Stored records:

○ ○ ○

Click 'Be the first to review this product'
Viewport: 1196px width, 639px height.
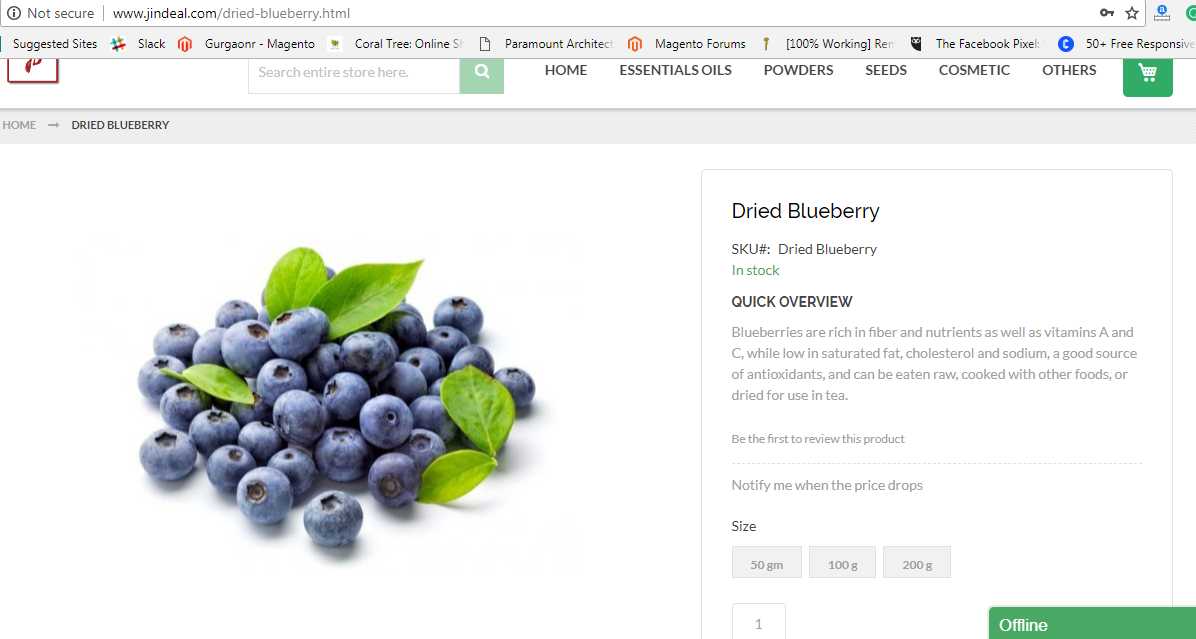pyautogui.click(x=818, y=438)
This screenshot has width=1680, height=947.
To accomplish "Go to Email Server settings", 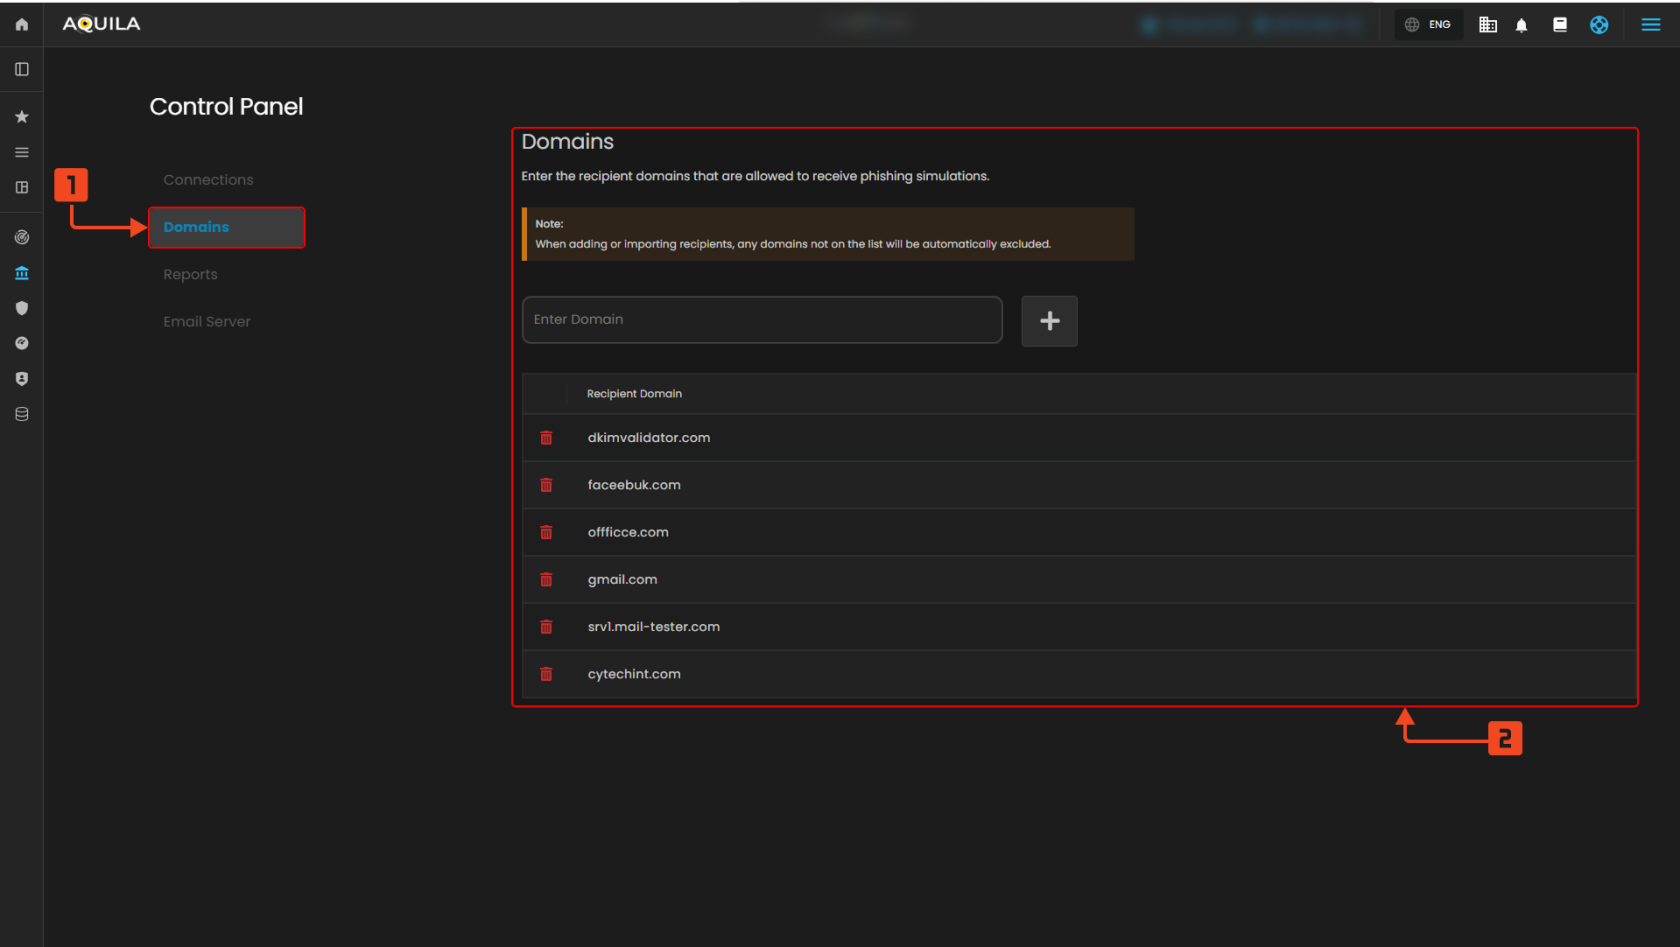I will [x=207, y=321].
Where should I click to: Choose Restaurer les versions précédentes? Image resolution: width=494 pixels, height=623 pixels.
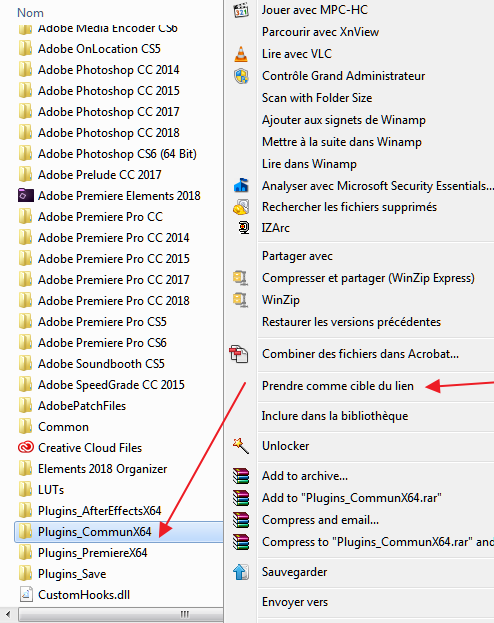pyautogui.click(x=351, y=322)
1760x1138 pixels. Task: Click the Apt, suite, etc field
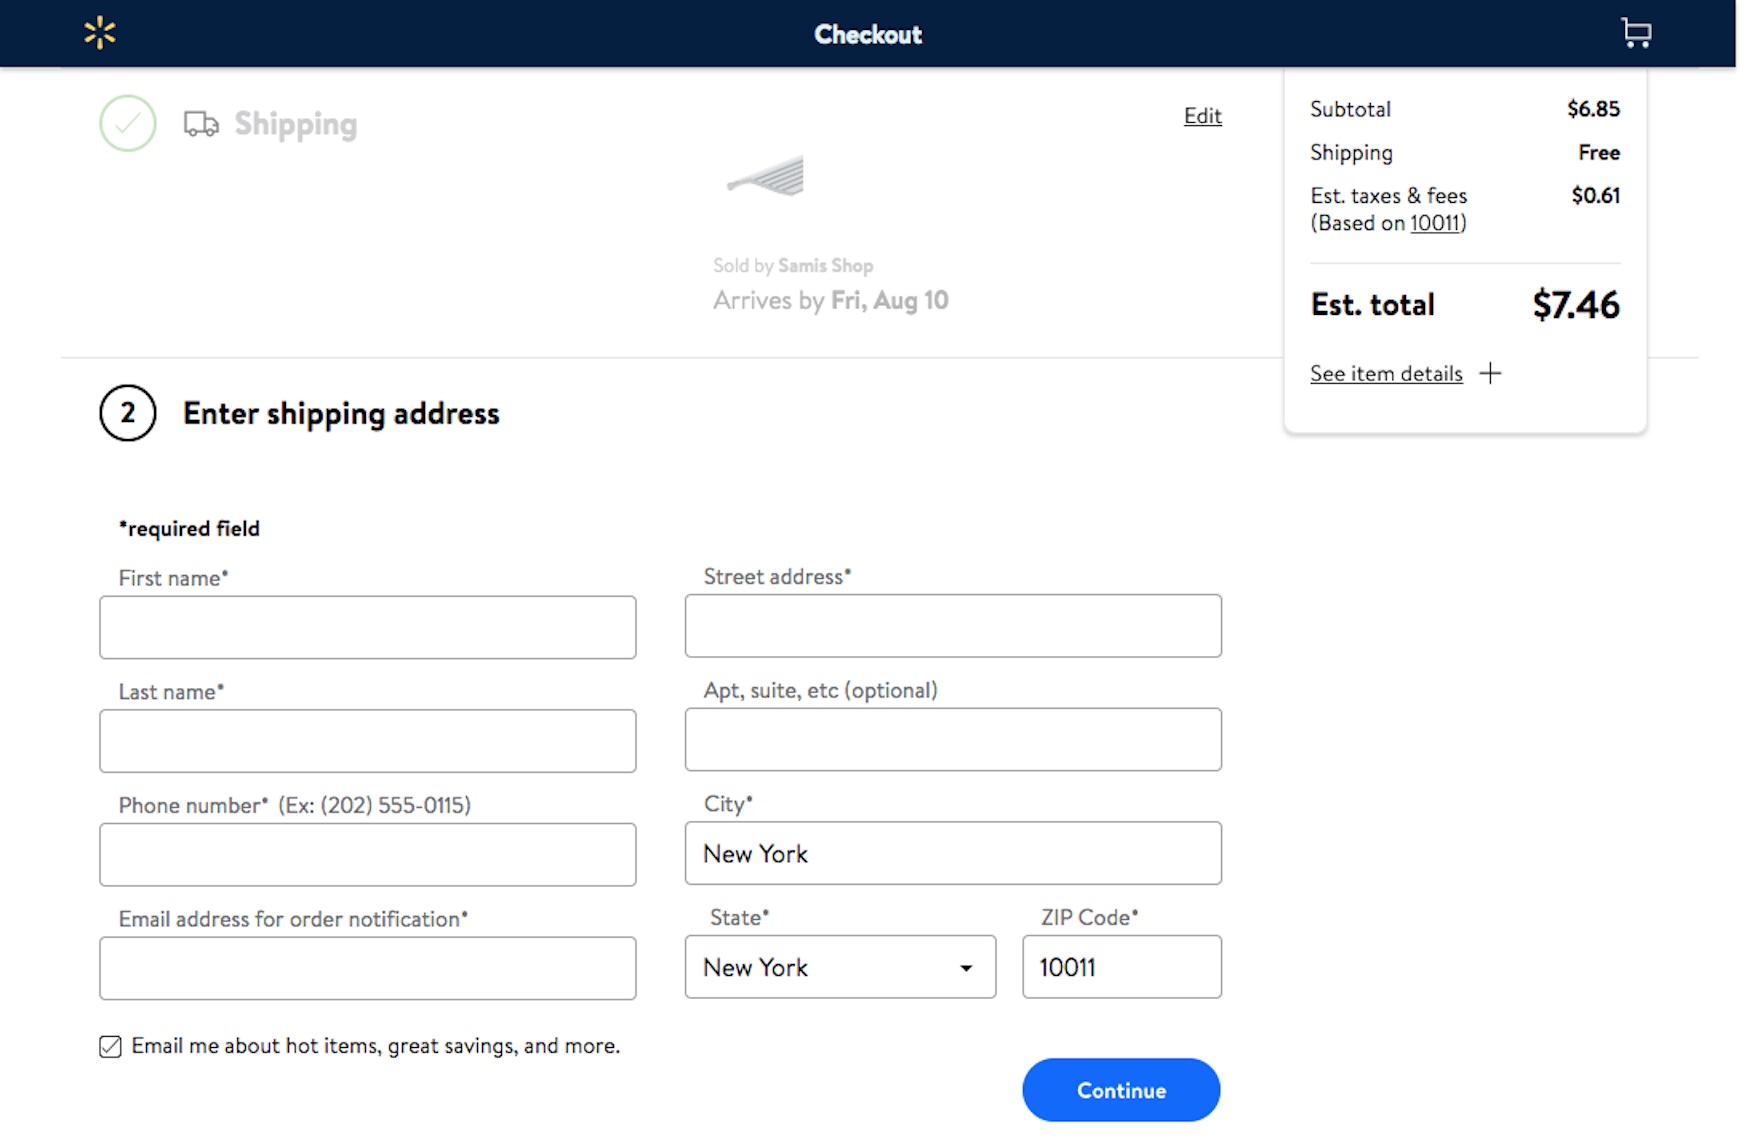[x=953, y=740]
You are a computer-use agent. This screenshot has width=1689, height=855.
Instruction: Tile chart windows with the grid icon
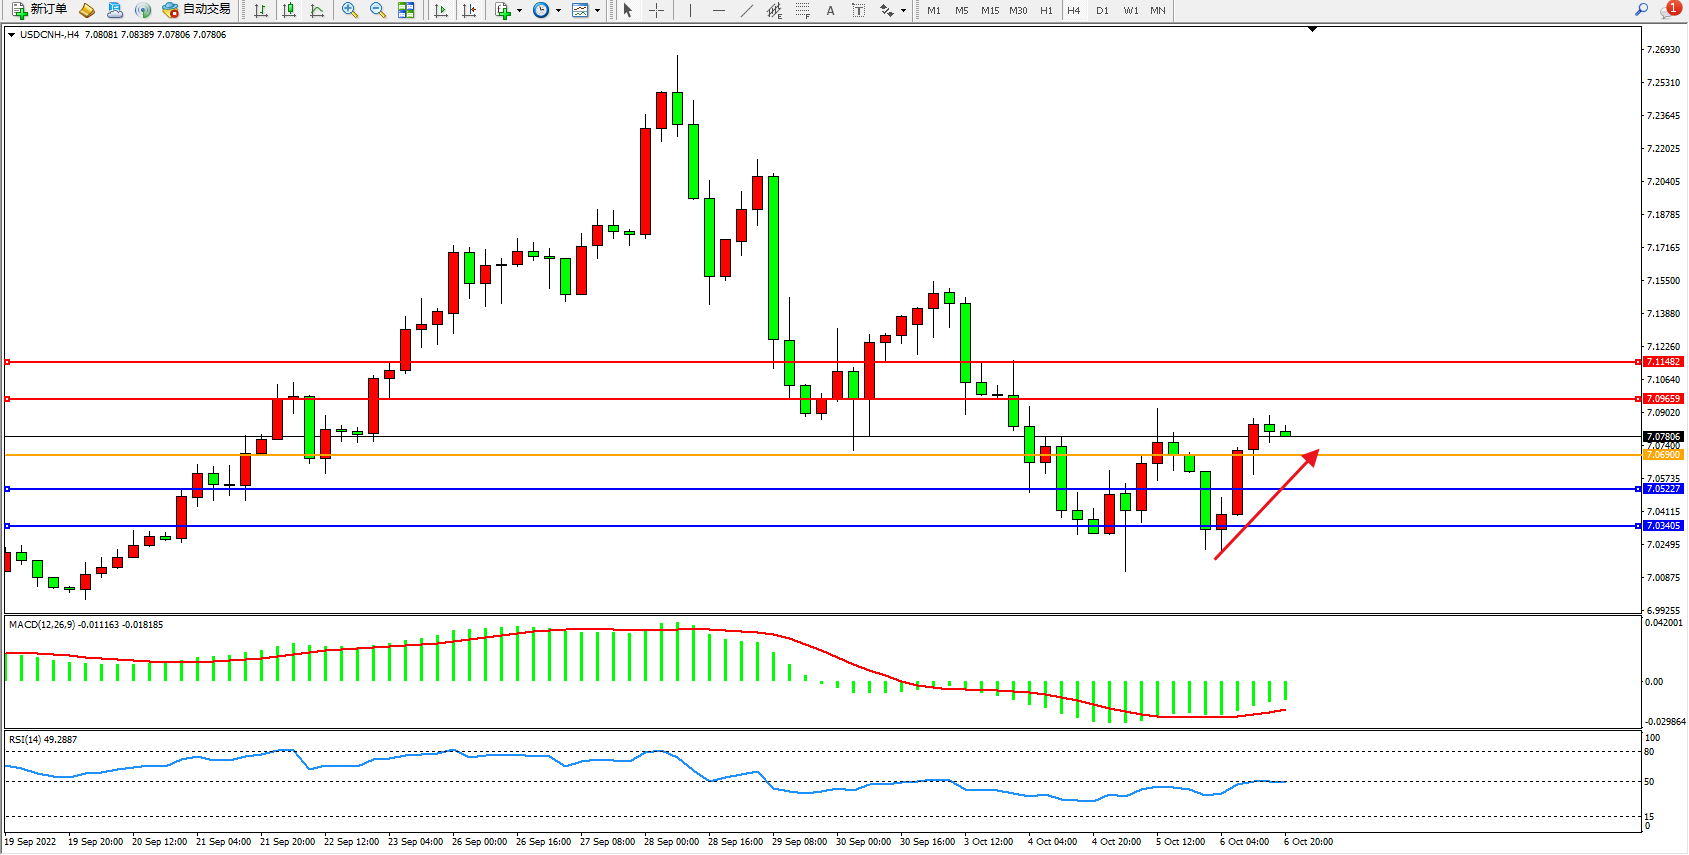(x=406, y=10)
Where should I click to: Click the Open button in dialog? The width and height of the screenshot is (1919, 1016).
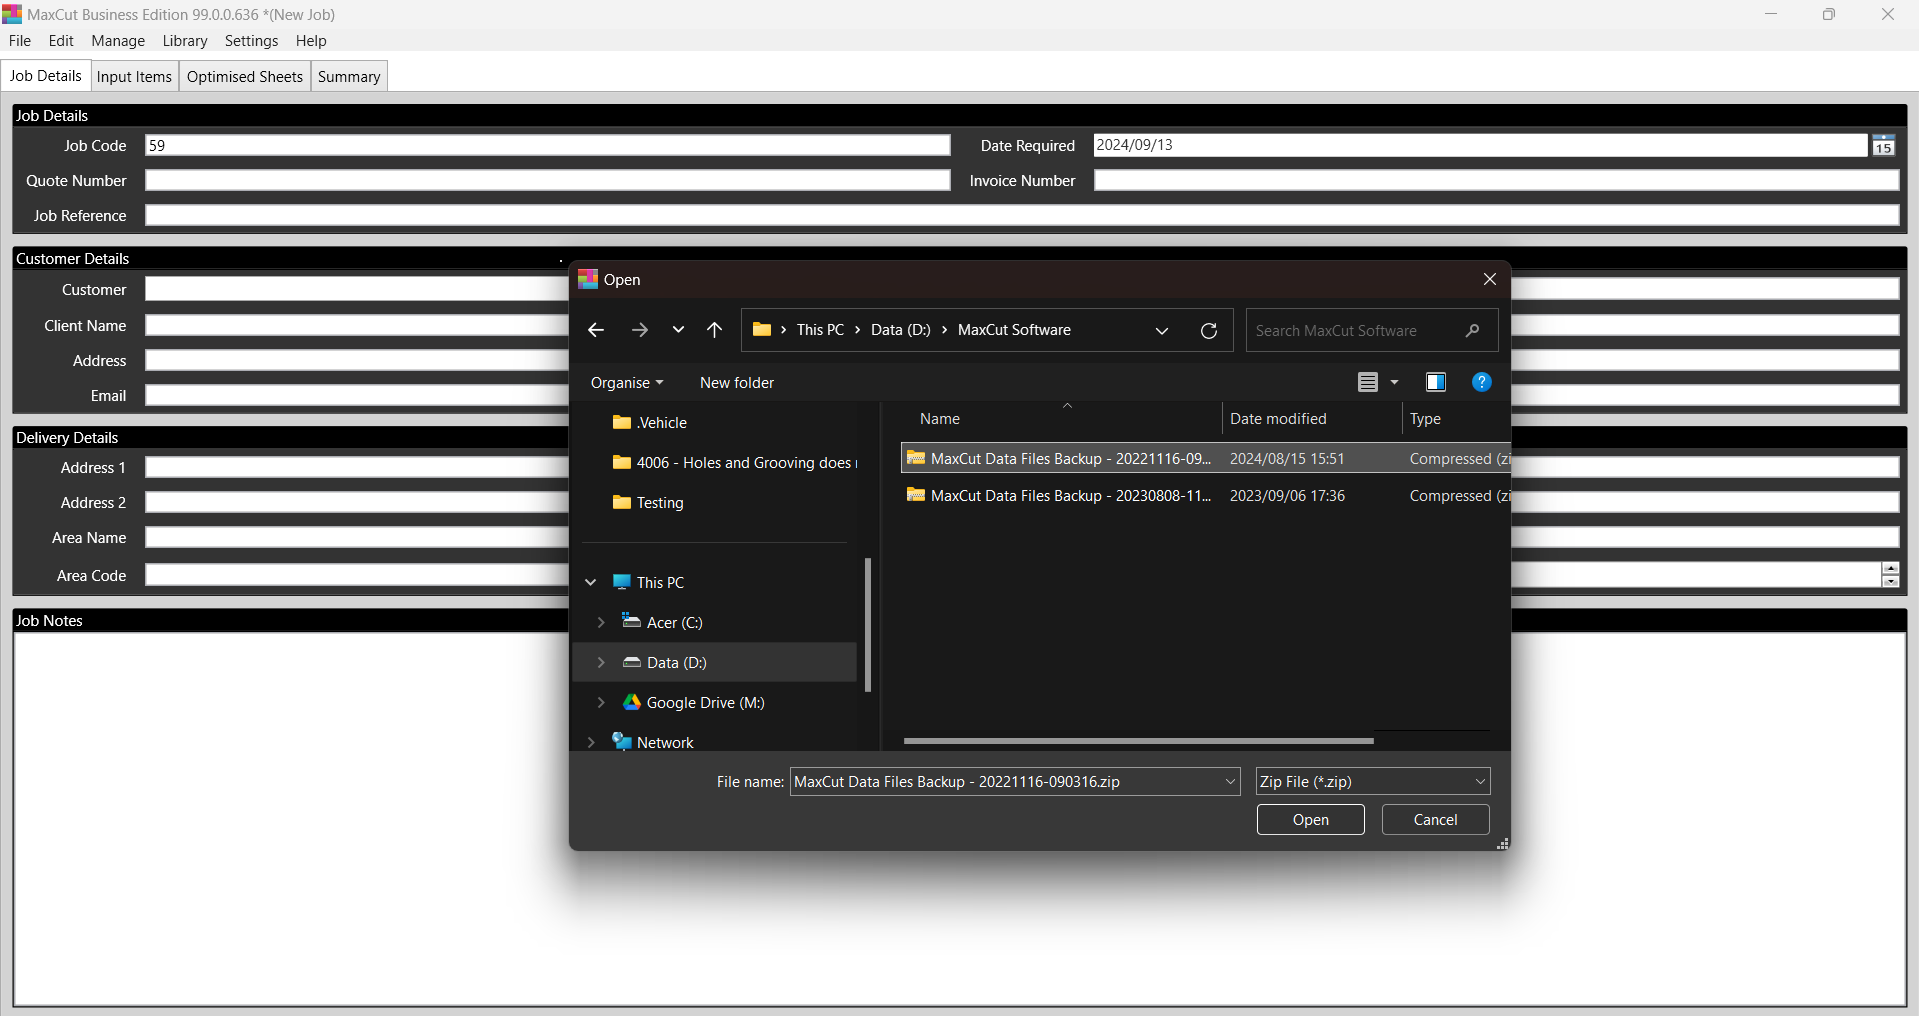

○ ○ ○

#### THE TASK:
In the records above, find the line with "You are a computer-use" and copy from it through the last line exactly, without the pictures.

#### EXERCISE RESULT:
You are a computer-use agent. This screenshot has width=1689, height=855.
Instruction: Tile chart windows with the grid icon
(x=406, y=10)
Where should I click to: Click the Open button in dialog? The width and height of the screenshot is (1919, 1016).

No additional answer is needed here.